- **Study text**
·····
If you have a Golden Retriever, a Curly Coated Retriever, or Flat-Coated Retriever, your dog carries the DNA of an ancestor we don’t see anymore, the English Water Spaniel. Why don’t we see these dogs anymore? Because extinct is forever, and the breed vanished by 1890. This should be especially sobering to Curly people because their breed is listed on the Kennel Club’s Vulnerable Breeds list, breeds native to the UK that have fewer than 300 registrations a year. In 2016, 83 Curly Coated Retrievers were registered in the land of the breed’s birth, and over the long haul, this isn’t enough to sustain a breed. But we digress.
Why the English Water Spaniel (alternately called the “Fynder” or simply “water spaniel”) went extinct is hard to say, though it’s likely that it was eclipsed by its descendants, the aforementioned breeds. More’s the pity for this was a dog described as “elegant, its hair beautifully curled or crisped, its ear long, and its aspect mild and sagacious.” It was valued for its prowess in water, its faithful obedience, and its biddability, qualities it certainly passed on the Golden Retriever via the Tweed Spaniel, a close relative of the EWS, and also now extinct.
·····
- **Dataset extract**

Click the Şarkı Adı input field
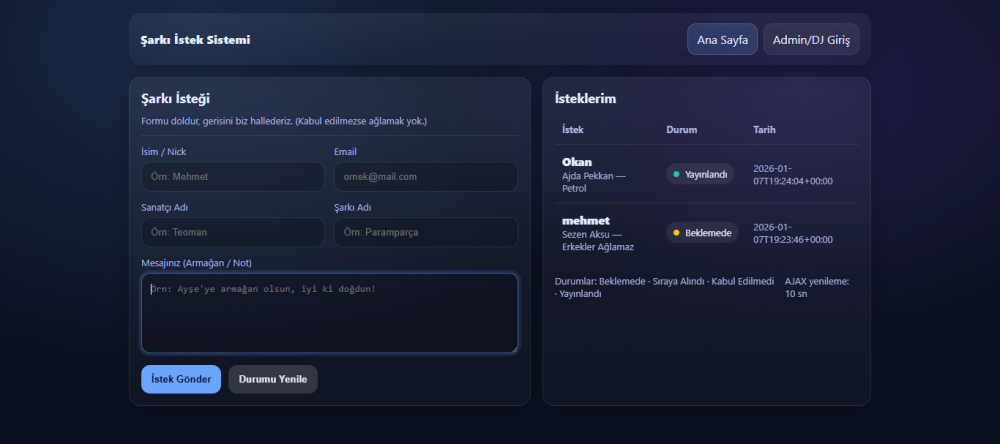 tap(425, 232)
·····
- **Action item A**
Name every dog breed mentioned in the passage on the English Water Spaniel, treating a breed's alternate names as that same breed.
- **Action item B**
Extend the passage on the English Water Spaniel by a further paragraph, picking up after its final sentence.
The material placed between the text and this point stands apart from the text and is not part of it.

- **Written reply A**
Golden Retriever, Curly Coated Retriever, Flat-Coated Retriever, English Water Spaniel, Tweed Spaniel

- **Written reply B**
Some might say that the breed deserved to go extinct if it wasn’t very useful, but as we see it, a breed’s popularity ebbs and flows over generations. To put it in terms of furniture, a plastic chair is durable, inexpensive, and washable, and yet we put great value on a period piece, say, a Chippendale, because it represents quality, craftsmanship, and a time when people valued both. Could not the same be said of a dog breed?